*** Source excerpt ***

Now, we have shiny black, which might confuse our answer a little. A shiny black is not a color, but it is a type of material. It is very significant to not miss the point. Assume a sphere which is perfectly black while it also has some reflections. Is it possible? A perfect black to have some reflections? That's it, as I have already mentioned, that is a material. It is a little complicated apparently, but I dare describing it: A color is fully an abstract idea. One of the attributes of matter is color. Then, the constitutive parts of a material which are particle in shape, and express special behavior when contacted by a light ray. They are inherent within the material. Now, a shiny black, like a leather wallet, has two distinct [color-related] materials. A shiny top-coat, and secondary black surface. Shiny material has its own description, but do briefly throw some light upon it, it is a [relatively] noiseless material which does not allow light to distract (diffusion) and allows a focused reflection. It only allows a portion of light to pass throw it (the amount of shininess); and the rest of the rays are reflected from it. Now the amount which pass throw it, reach the black layer. And thus are devoured by black layer. Conclusion: the amount of reflected light from shiny surface is merged (multiplied) by the amount of non-reflected light, and making a black material which has shines over it. So again we see blackness is the absence of reflected natural rays visible by unequipped human eyes.

*** Listed records ***

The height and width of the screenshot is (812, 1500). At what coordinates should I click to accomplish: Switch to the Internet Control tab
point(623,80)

***
*** Listed records ***

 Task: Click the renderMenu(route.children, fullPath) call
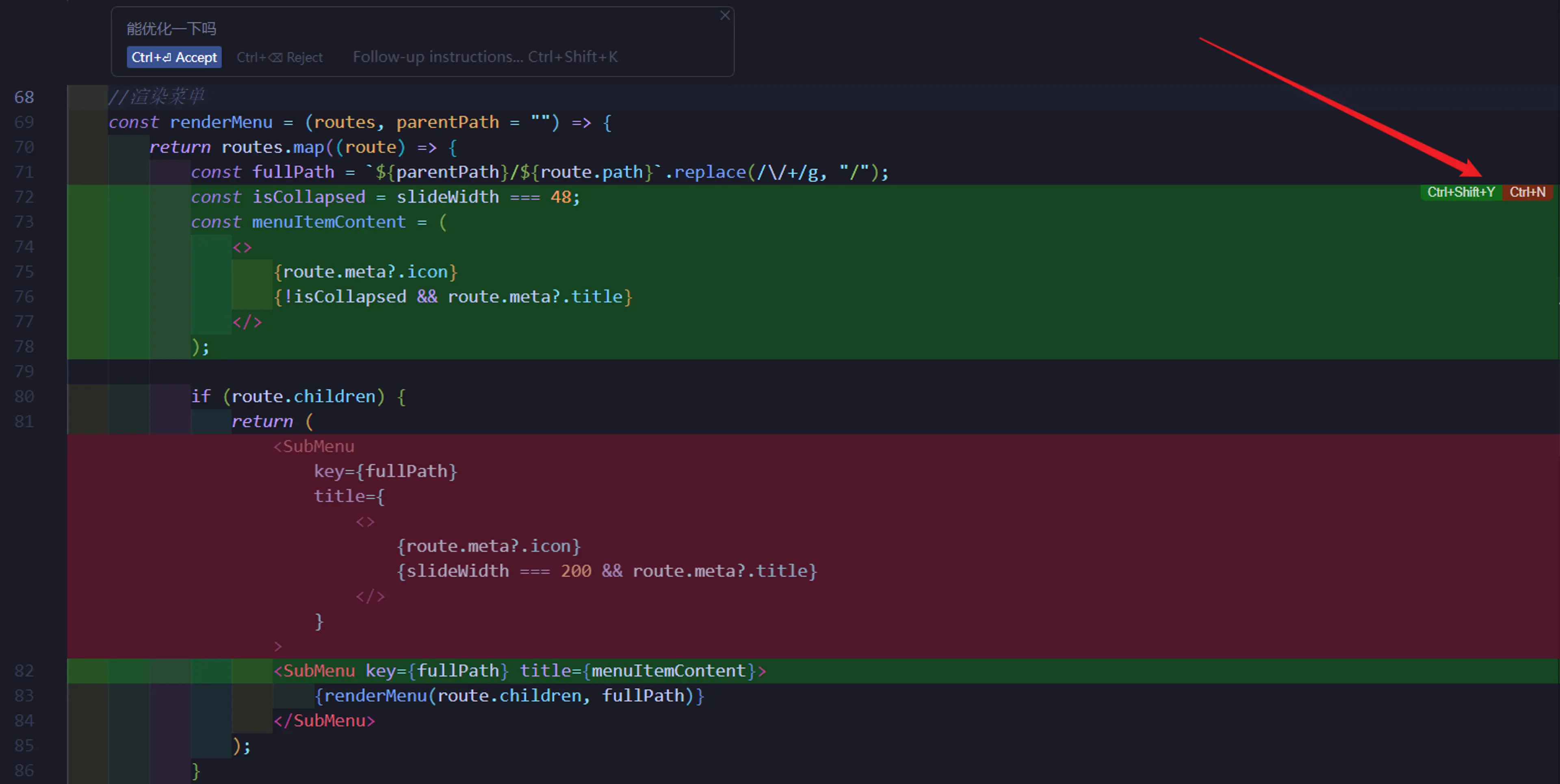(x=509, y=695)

***

Copy the whole passage on shiny black word for word. The rows play no part in this.

## Answer below
Now, we have shiny black, which might confuse our answer a little. A shiny black is not a color, but it is a type of material. It is very significant to not miss the point. Assume a sphere which is perfectly black while it also has some reflections. Is it possible? A perfect black to have some reflections? That's it, as I have already mentioned, that is a material. It is a little complicated apparently, but I dare describing it: A color is fully an abstract idea. One of the attributes of matter is color. Then, the constitutive parts of a material which are particle in shape, and express special behavior when contacted by a light ray. They are inherent within the material. Now, a shiny black, like a leather wallet, has two distinct [color-related] materials. A shiny top-coat, and secondary black surface. Shiny material has its own description, but do briefly throw some light upon it, it is a [relatively] noiseless material which does not allow light to distract (diffusion) and allows a focused reflection. It only allows a portion of light to pass throw it (the amount of shininess); and the rest of the rays are reflected from it. Now the amount which pass throw it, reach the black layer. And thus are devoured by black layer. Conclusion: the amount of reflected light from shiny surface is merged (multiplied) by the amount of non-reflected light, and making a black material which has shines over it. So again we see blackness is the absence of reflected natural rays visible by unequipped human eyes.